- [Given exercise] Copy out each of the records below word for word, keeping every line as it appears.

(Entries on finding words and elements)
....................
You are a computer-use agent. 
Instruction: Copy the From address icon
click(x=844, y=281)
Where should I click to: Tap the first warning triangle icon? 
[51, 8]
....................
- [The response]
You are a computer-use agent. 
Instruction: Copy the From address icon
click(x=844, y=281)
Where should I click to: Tap the first warning triangle icon? 
[51, 8]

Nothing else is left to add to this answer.